EXERCISE PROMPT -
Exactly the lines from the one containing "785x1248 pixels." through the end of the listing must make up the answer, with no pictures included.

STORED DATA -
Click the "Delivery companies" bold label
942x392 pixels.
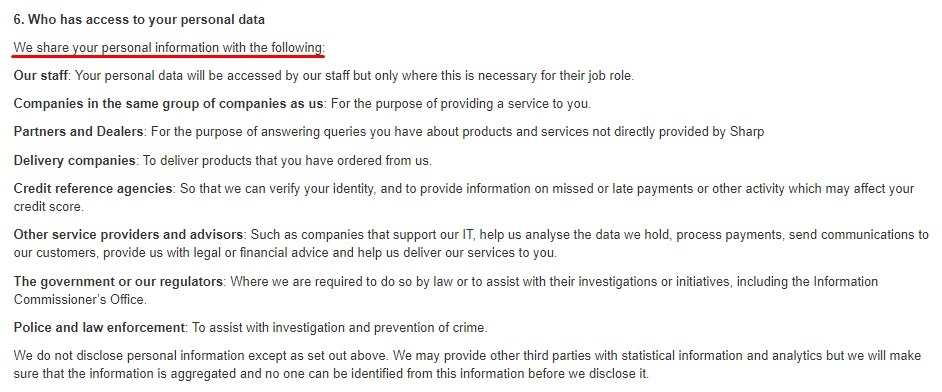pyautogui.click(x=74, y=160)
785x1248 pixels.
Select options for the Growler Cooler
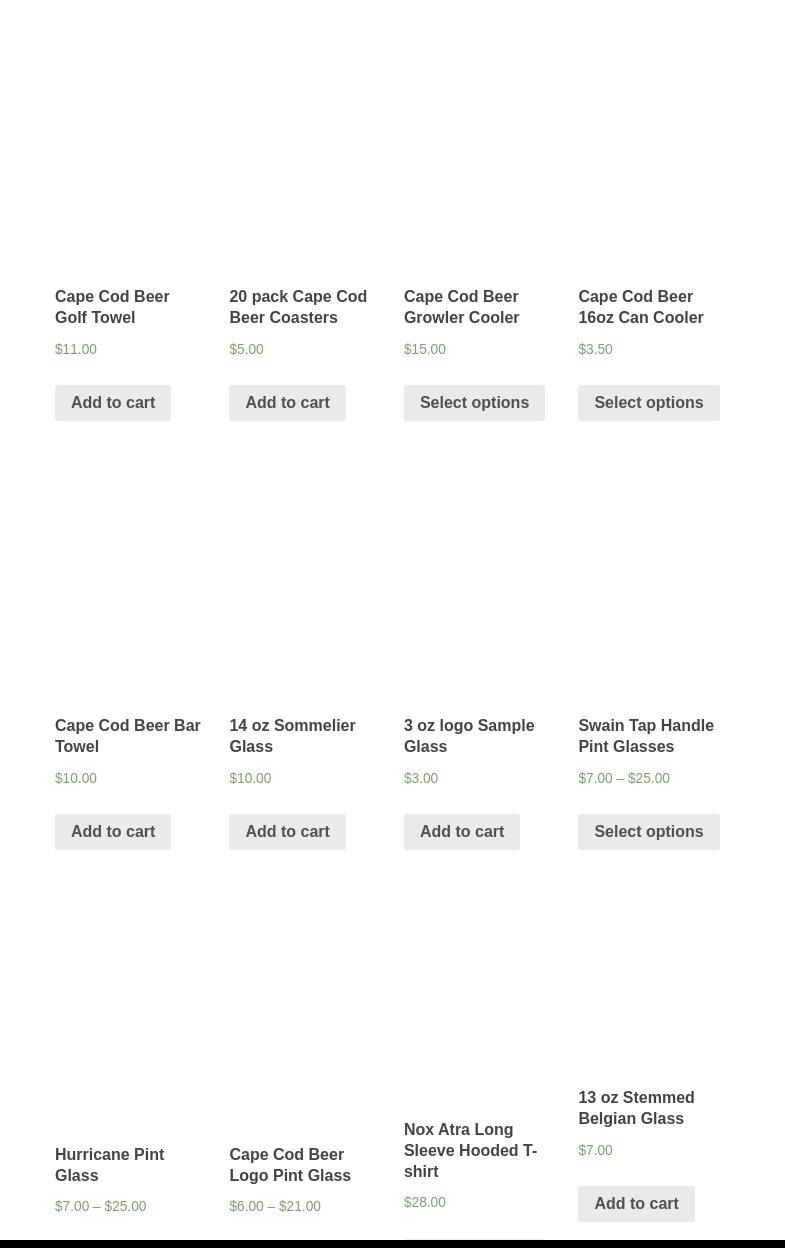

WORKED SOLUTION -
785x1248 pixels.
Select options for the Growler Cooler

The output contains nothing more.